Aujourd’hui, Michaël Caperaa pense à Louis de Foix, à Joseph Teulère et aux ouvriers des siècles passés. « L’environnement et la météo sont les données importantes et immuables de ce chantier. J’ai proposé aux compagnons de se mettre en chômage intempérie quand il a neigé mais aucun n’a souhaité. Nous avons l’habitude de travailler dehors mais ici, pour que le phare ouvre au printemps, nous ne pouvons intervenir qu’en hiver, entre les vents, les marées, la pluie, la grêle… Cependant rien n’égale la beauté du site. »
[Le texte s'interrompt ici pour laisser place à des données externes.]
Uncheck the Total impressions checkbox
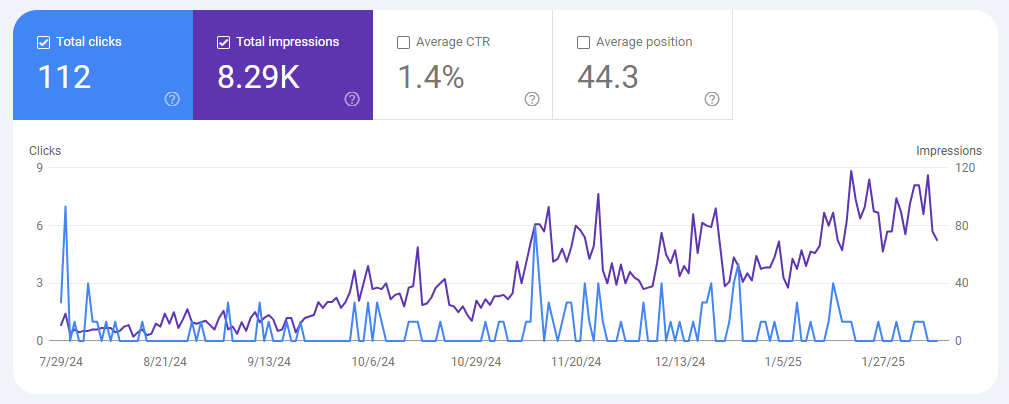The width and height of the screenshot is (1009, 404). 223,42
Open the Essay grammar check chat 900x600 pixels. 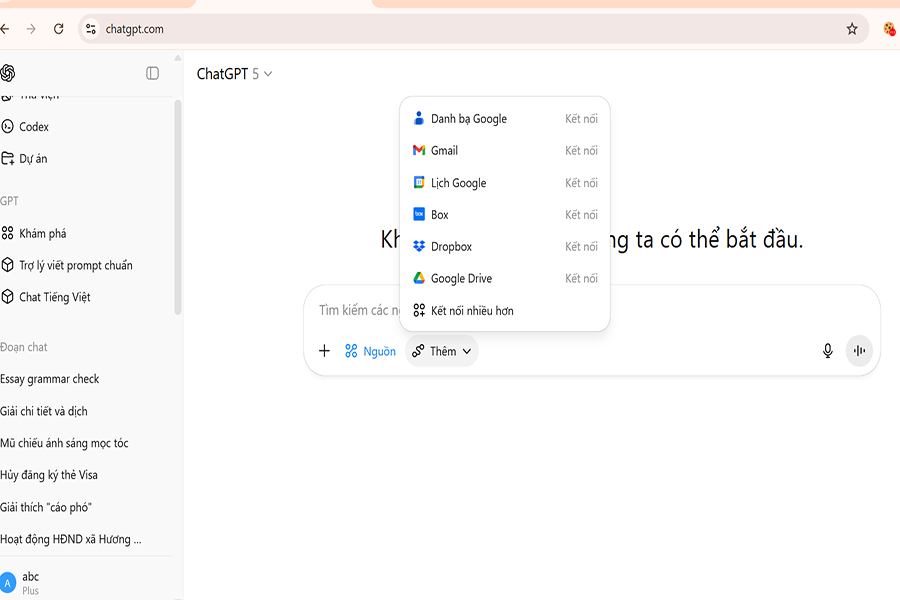click(50, 379)
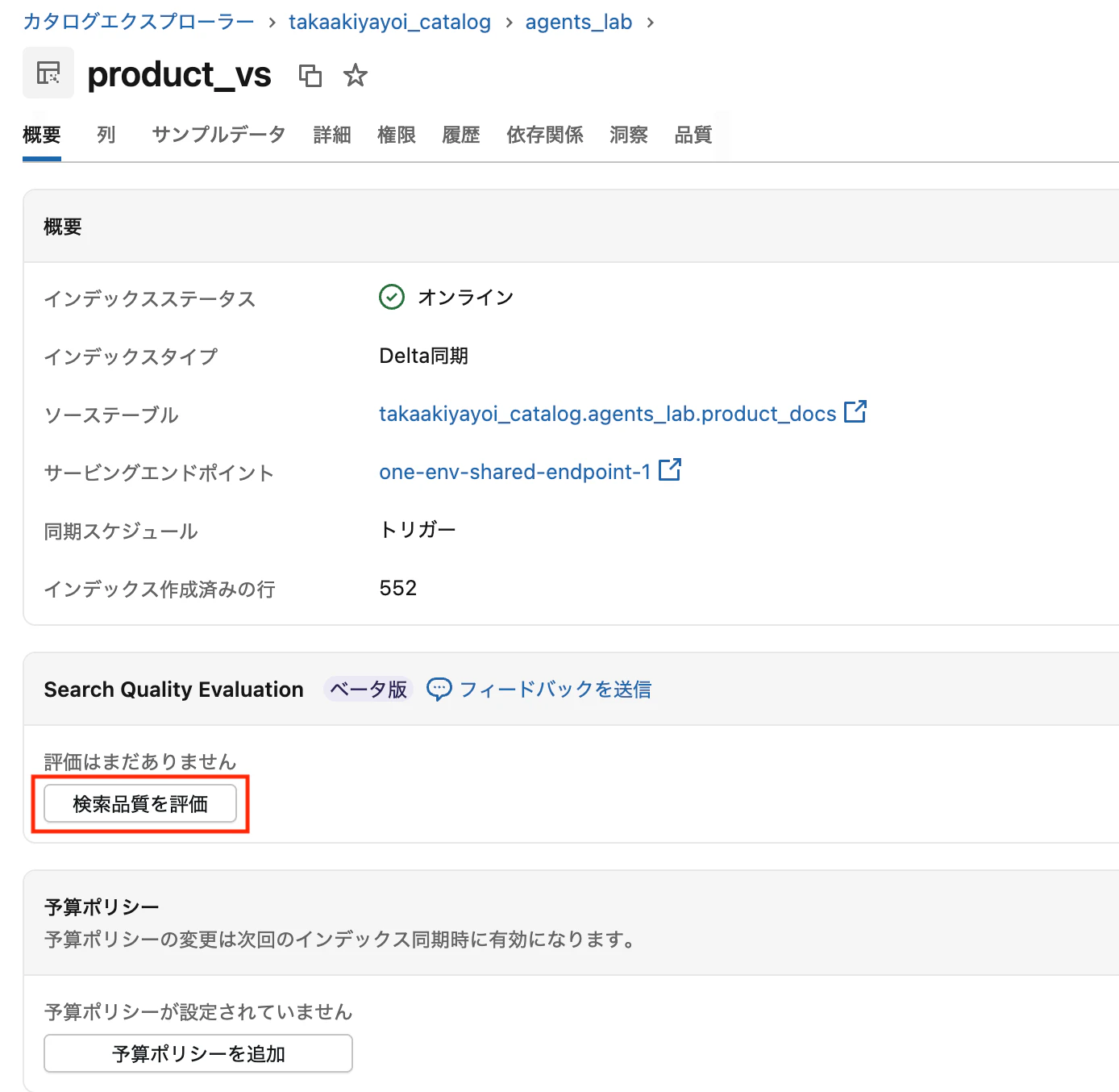
Task: Open the 品質 tab
Action: (x=693, y=135)
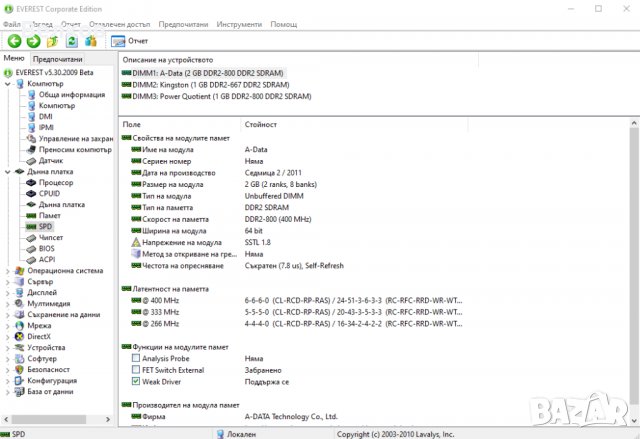Collapse the Дънна платка tree node
The width and height of the screenshot is (640, 439).
pos(8,172)
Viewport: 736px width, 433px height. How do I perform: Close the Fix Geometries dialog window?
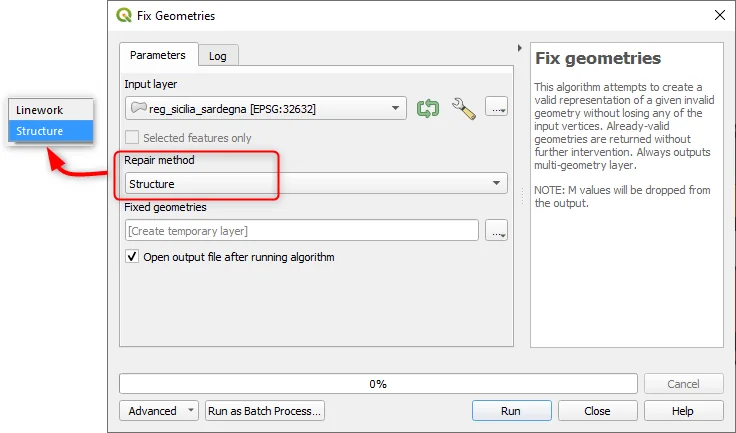pos(718,16)
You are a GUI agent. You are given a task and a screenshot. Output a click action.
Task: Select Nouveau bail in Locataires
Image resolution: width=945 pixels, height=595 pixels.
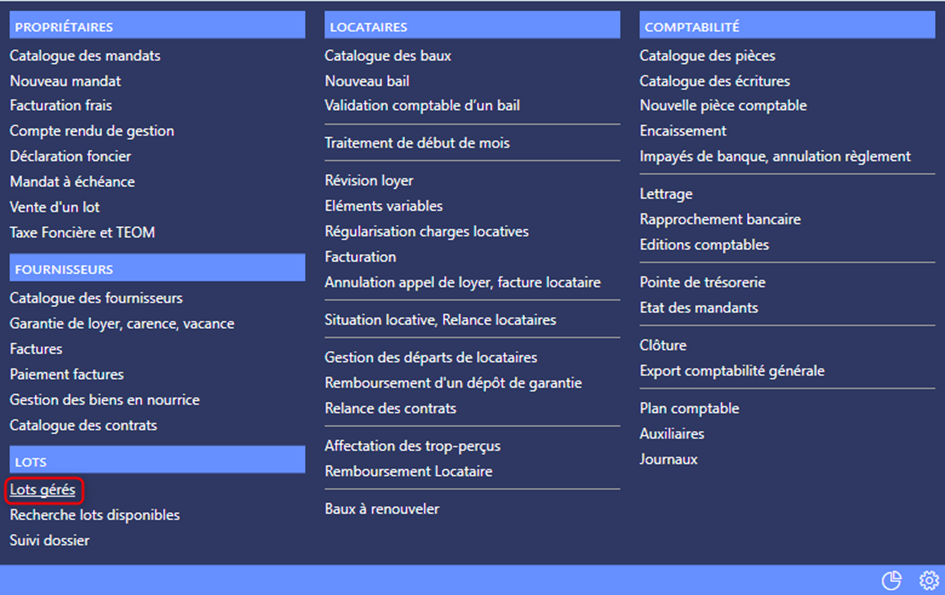[367, 81]
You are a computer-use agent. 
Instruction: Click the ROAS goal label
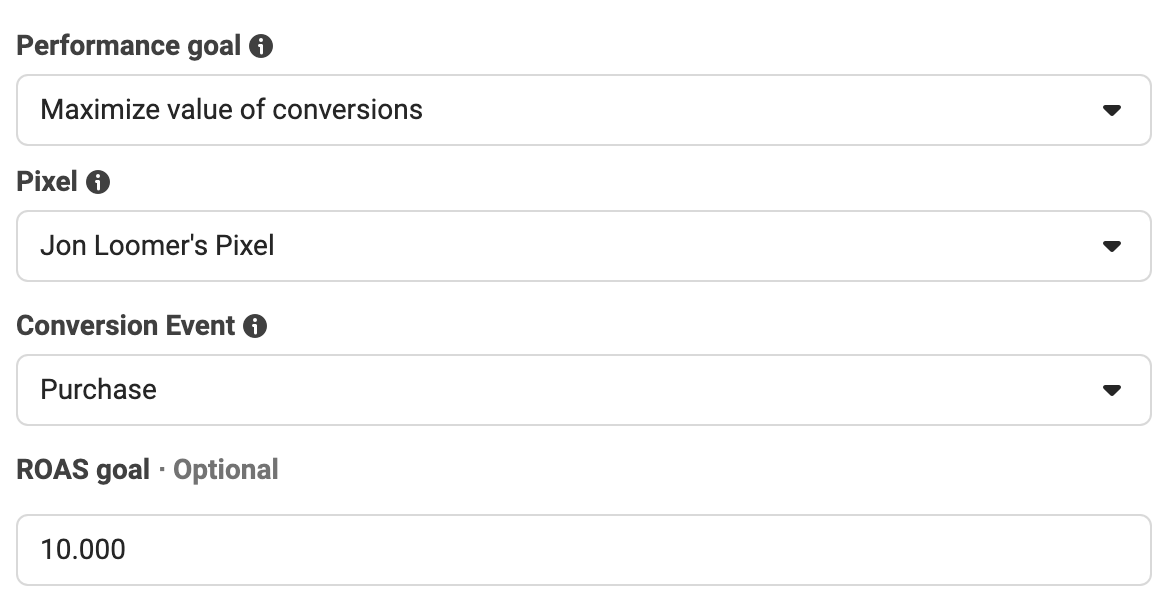pyautogui.click(x=83, y=470)
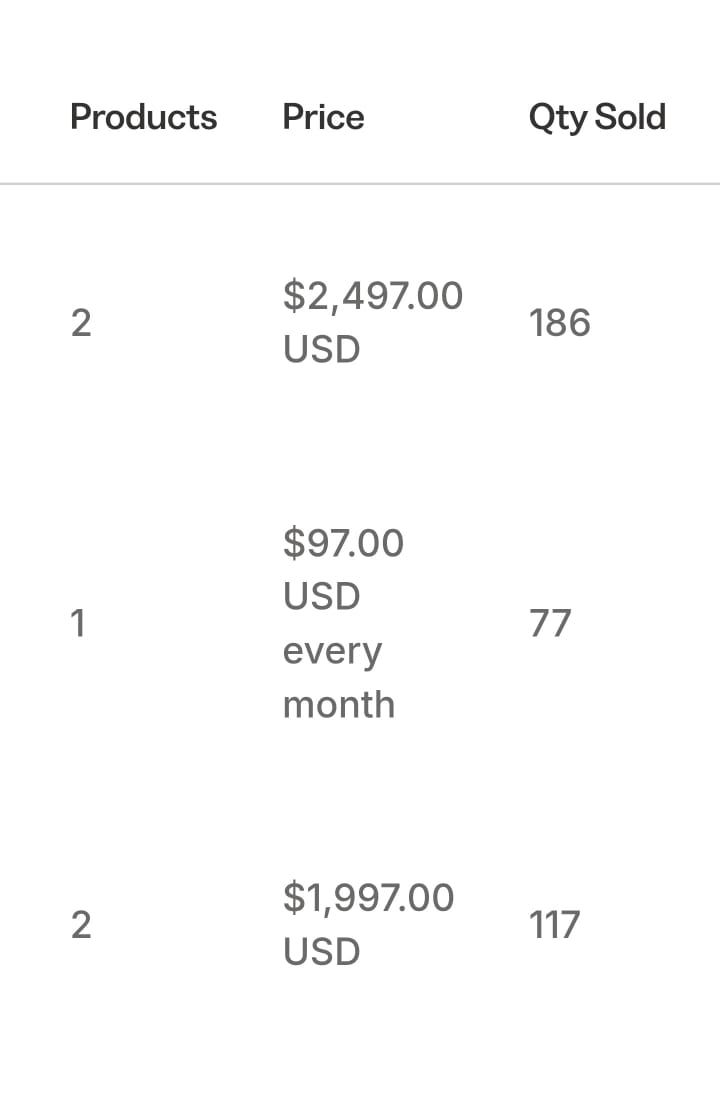Click the word "Qty" in the header

(x=558, y=117)
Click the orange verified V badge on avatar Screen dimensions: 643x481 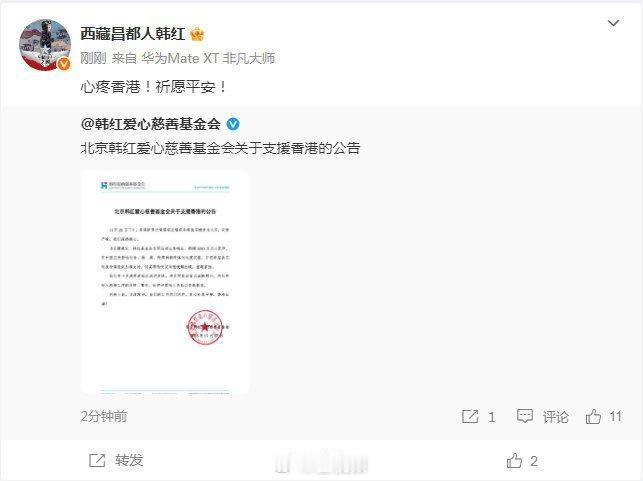tap(64, 64)
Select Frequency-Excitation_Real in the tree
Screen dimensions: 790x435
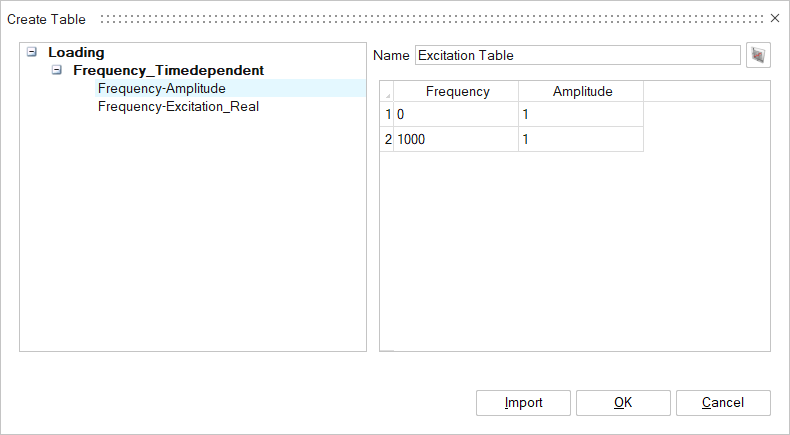pos(178,106)
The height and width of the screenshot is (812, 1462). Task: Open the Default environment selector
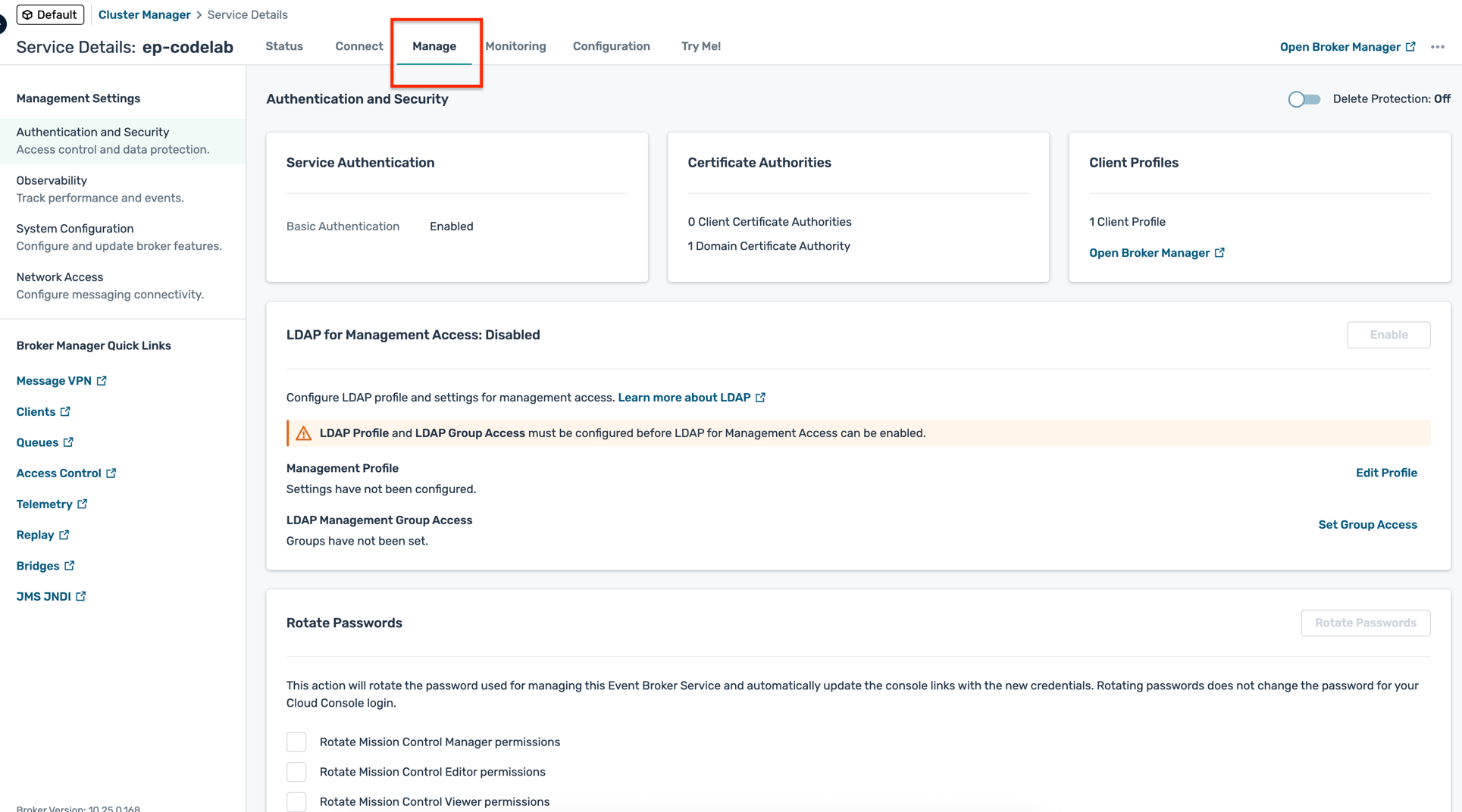point(50,14)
Rendre un visage au mascaron

Cette saison, les travaux concernent la partie nord des 30 premiers mètres de la tour, un quart de la partie la plus ancienne. Le soubassement dit Henri IV est rénové par quart: sud (hiver 2015-2016), est (2016-2017), nord (2017-2018) et ouest (l’hiver prochain). « La partie nord n’était pas très abîmée, détaille Franck Lamendin. Contrairement à ce que l’on pourrait penser la partie ouest n’est pas la plus altérée malgré son exposition aux vents dominants. C’est celle du côté est qui a le plus souffert car les pierres ne sont pas lavées par l’eau de pluie donc les effets cumulés du sel des embruns avec l’effet Venturi du vent a engendré un fort creusement de la pierre. »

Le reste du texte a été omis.